------ Data ------
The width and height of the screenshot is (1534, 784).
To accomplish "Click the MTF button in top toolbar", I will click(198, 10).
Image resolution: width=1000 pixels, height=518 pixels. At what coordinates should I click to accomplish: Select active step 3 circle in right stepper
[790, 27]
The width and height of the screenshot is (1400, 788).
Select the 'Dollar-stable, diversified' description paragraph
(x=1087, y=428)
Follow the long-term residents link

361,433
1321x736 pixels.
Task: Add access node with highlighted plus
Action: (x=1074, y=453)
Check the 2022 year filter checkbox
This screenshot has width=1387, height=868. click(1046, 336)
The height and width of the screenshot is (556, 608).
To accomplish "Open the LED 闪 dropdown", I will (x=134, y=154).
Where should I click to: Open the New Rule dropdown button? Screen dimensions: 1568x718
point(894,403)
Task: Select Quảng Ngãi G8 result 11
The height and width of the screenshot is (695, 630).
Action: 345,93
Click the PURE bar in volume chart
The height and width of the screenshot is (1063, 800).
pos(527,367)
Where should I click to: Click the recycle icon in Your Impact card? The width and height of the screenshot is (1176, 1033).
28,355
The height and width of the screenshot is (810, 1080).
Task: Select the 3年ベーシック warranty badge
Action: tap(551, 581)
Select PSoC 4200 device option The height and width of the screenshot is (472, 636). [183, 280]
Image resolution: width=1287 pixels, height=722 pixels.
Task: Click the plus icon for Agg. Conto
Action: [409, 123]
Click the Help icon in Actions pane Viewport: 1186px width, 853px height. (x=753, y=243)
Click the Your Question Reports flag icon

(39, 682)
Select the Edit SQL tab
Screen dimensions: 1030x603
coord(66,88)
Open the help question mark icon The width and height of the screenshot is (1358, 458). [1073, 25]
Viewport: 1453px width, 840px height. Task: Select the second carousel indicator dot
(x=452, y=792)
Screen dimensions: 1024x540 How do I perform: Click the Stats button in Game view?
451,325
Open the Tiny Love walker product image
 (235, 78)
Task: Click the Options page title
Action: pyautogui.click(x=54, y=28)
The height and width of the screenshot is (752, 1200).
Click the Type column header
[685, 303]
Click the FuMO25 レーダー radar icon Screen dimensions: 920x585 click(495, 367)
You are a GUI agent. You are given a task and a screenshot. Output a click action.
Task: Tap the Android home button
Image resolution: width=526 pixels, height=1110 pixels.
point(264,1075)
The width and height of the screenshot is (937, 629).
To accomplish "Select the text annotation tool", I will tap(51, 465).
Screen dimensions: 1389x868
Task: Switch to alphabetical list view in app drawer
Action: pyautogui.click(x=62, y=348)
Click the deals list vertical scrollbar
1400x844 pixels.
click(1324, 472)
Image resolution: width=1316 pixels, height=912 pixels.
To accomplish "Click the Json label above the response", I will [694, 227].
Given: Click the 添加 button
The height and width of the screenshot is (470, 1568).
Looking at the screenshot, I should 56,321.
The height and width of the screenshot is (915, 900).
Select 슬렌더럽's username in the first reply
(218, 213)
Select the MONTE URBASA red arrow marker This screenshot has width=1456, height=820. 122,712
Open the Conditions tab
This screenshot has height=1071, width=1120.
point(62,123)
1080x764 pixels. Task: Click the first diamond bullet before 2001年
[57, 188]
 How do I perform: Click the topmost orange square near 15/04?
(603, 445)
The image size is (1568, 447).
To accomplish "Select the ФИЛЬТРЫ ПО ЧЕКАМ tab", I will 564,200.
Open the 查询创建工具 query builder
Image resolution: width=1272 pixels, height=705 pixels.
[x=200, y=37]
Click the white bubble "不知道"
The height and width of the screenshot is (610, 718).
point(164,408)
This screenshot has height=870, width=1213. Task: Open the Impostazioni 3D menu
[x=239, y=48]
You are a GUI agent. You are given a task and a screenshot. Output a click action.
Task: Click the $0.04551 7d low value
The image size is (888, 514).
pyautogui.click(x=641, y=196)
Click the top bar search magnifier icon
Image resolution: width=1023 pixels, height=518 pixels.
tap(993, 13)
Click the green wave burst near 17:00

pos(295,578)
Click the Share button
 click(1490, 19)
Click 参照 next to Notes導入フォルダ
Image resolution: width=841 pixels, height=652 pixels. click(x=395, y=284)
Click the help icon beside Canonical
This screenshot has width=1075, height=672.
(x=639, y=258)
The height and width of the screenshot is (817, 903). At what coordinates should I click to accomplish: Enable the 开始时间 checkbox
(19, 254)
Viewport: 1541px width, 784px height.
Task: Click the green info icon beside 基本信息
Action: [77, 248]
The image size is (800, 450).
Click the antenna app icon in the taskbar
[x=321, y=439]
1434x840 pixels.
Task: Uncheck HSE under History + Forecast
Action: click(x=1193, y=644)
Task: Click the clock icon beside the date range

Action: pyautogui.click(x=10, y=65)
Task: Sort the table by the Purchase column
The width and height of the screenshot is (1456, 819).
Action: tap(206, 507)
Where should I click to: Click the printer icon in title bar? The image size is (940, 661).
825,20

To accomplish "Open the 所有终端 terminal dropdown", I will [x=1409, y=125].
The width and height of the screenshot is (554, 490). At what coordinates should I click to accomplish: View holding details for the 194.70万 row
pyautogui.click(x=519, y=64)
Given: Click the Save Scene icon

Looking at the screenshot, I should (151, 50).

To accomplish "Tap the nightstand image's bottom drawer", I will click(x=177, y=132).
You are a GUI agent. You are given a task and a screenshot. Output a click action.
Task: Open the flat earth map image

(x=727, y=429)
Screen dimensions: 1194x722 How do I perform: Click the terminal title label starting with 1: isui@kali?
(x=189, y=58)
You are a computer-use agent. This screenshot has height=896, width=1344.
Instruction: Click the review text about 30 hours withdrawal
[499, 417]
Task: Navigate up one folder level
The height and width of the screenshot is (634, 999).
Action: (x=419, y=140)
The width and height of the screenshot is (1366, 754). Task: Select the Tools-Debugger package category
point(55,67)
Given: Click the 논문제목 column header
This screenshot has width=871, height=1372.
------
● **Directive**:
Update the items above by changing every "dropdown" to "drop-down" and keeping everything else the same.

● **Complete response**:
The width and height of the screenshot is (1534, 784).
To accomplish "Click the MTF button in top toolbar", I will click(198, 10).
Image resolution: width=1000 pixels, height=518 pixels. At what coordinates should I click to accomplish: Select active step 3 circle in right stepper
[790, 27]
The width and height of the screenshot is (1400, 788).
Select the 'Dollar-stable, diversified' description paragraph
(x=1087, y=428)
Follow the long-term residents link

361,433
1321x736 pixels.
Task: Add access node with highlighted plus
Action: (x=1074, y=453)
Check the 2022 year filter checkbox
This screenshot has width=1387, height=868. click(1046, 336)
The height and width of the screenshot is (556, 608).
To accomplish "Open the LED 闪 drop-down", I will (x=134, y=154).
Where should I click to: Open the New Rule drop-down button? Screen dimensions: 1568x718
point(894,403)
Task: Select Quảng Ngãi G8 result 11
The height and width of the screenshot is (695, 630).
Action: 345,93
Click the PURE bar in volume chart
The height and width of the screenshot is (1063, 800).
pos(527,367)
Where should I click to: Click the recycle icon in Your Impact card? The width and height of the screenshot is (1176, 1033).
28,355
The height and width of the screenshot is (810, 1080).
Task: Select the 3年ベーシック warranty badge
Action: tap(551, 581)
Select PSoC 4200 device option The height and width of the screenshot is (472, 636). [183, 280]
Image resolution: width=1287 pixels, height=722 pixels.
Task: Click the plus icon for Agg. Conto
Action: [409, 123]
Click the Help icon in Actions pane Viewport: 1186px width, 853px height. (x=753, y=243)
Click the Your Question Reports flag icon

(39, 682)
Select the Edit SQL tab
Screen dimensions: 1030x603
coord(66,88)
Open the help question mark icon The width and height of the screenshot is (1358, 458). [1073, 25]
Viewport: 1453px width, 840px height. Task: Select the second carousel indicator dot
(x=452, y=792)
Screen dimensions: 1024x540 How do I perform: Click the Stats button in Game view?
451,325
Open the Tiny Love walker product image
 (235, 78)
Task: Click the Options page title
Action: pyautogui.click(x=54, y=28)
The height and width of the screenshot is (752, 1200).
Click the Type column header
[685, 303]
Click the FuMO25 レーダー radar icon Screen dimensions: 920x585 click(495, 367)
You are a GUI agent. You are given a task and a screenshot. Output a click action.
Task: Tap the Android home button
Image resolution: width=526 pixels, height=1110 pixels.
point(264,1075)
The width and height of the screenshot is (937, 629).
To accomplish "Select the text annotation tool", I will tap(51, 465).
Screen dimensions: 1389x868
Task: Switch to alphabetical list view in app drawer
Action: pyautogui.click(x=62, y=348)
Click the deals list vertical scrollbar
1400x844 pixels.
click(1324, 472)
Image resolution: width=1316 pixels, height=912 pixels.
To accomplish "Click the Json label above the response", I will [694, 227].
Given: Click the 添加 button
The height and width of the screenshot is (470, 1568).
Looking at the screenshot, I should 56,321.
The height and width of the screenshot is (915, 900).
Select 슬렌더럽's username in the first reply
(218, 213)
Select the MONTE URBASA red arrow marker This screenshot has width=1456, height=820. 122,712
Open the Conditions tab
This screenshot has height=1071, width=1120.
point(62,123)
1080x764 pixels. Task: Click the first diamond bullet before 2001年
[57, 188]
 How do I perform: Click the topmost orange square near 15/04?
(603, 445)
The image size is (1568, 447).
To accomplish "Select the ФИЛЬТРЫ ПО ЧЕКАМ tab", I will 564,200.
Open the 查询创建工具 query builder
Image resolution: width=1272 pixels, height=705 pixels.
[x=200, y=37]
Click the white bubble "不知道"
The height and width of the screenshot is (610, 718).
point(164,408)
This screenshot has height=870, width=1213. Task: Open the Impostazioni 3D menu
[x=239, y=48]
You are a GUI agent. You are given a task and a screenshot. Output a click action.
Task: Click the $0.04551 7d low value
The image size is (888, 514).
pyautogui.click(x=641, y=196)
Click the top bar search magnifier icon
Image resolution: width=1023 pixels, height=518 pixels.
tap(993, 13)
Click the green wave burst near 17:00

pos(295,578)
Click the Share button
 click(1490, 19)
Click 参照 next to Notes導入フォルダ
Image resolution: width=841 pixels, height=652 pixels. click(x=395, y=284)
Click the help icon beside Canonical
This screenshot has width=1075, height=672.
(x=639, y=258)
The height and width of the screenshot is (817, 903). At what coordinates should I click to accomplish: Enable the 开始时间 checkbox
(19, 254)
Viewport: 1541px width, 784px height.
Task: Click the green info icon beside 基本信息
Action: [77, 248]
The image size is (800, 450).
Click the antenna app icon in the taskbar
[x=321, y=439]
1434x840 pixels.
Task: Uncheck HSE under History + Forecast
Action: click(x=1193, y=644)
Task: Click the clock icon beside the date range

Action: pyautogui.click(x=10, y=65)
Task: Sort the table by the Purchase column
The width and height of the screenshot is (1456, 819).
Action: tap(206, 507)
Where should I click to: Click the printer icon in title bar? The image size is (940, 661).
825,20

To accomplish "Open the 所有终端 terminal drop-down", I will [x=1409, y=125].
The width and height of the screenshot is (554, 490). At what coordinates should I click to accomplish: View holding details for the 194.70万 row
pyautogui.click(x=519, y=64)
Given: Click the Save Scene icon

Looking at the screenshot, I should (151, 50).

To accomplish "Tap the nightstand image's bottom drawer", I will click(x=177, y=132).
You are a GUI agent. You are given a task and a screenshot. Output a click action.
Task: Open the flat earth map image

(x=727, y=429)
Screen dimensions: 1194x722 How do I perform: Click the terminal title label starting with 1: isui@kali?
(x=189, y=58)
You are a computer-use agent. This screenshot has height=896, width=1344.
Instruction: Click the review text about 30 hours withdrawal
[499, 417]
Task: Navigate up one folder level
The height and width of the screenshot is (634, 999).
Action: (x=419, y=140)
The width and height of the screenshot is (1366, 754). Task: Select the Tools-Debugger package category
point(55,67)
Given: Click the 논문제목 column header
This screenshot has width=871, height=1372.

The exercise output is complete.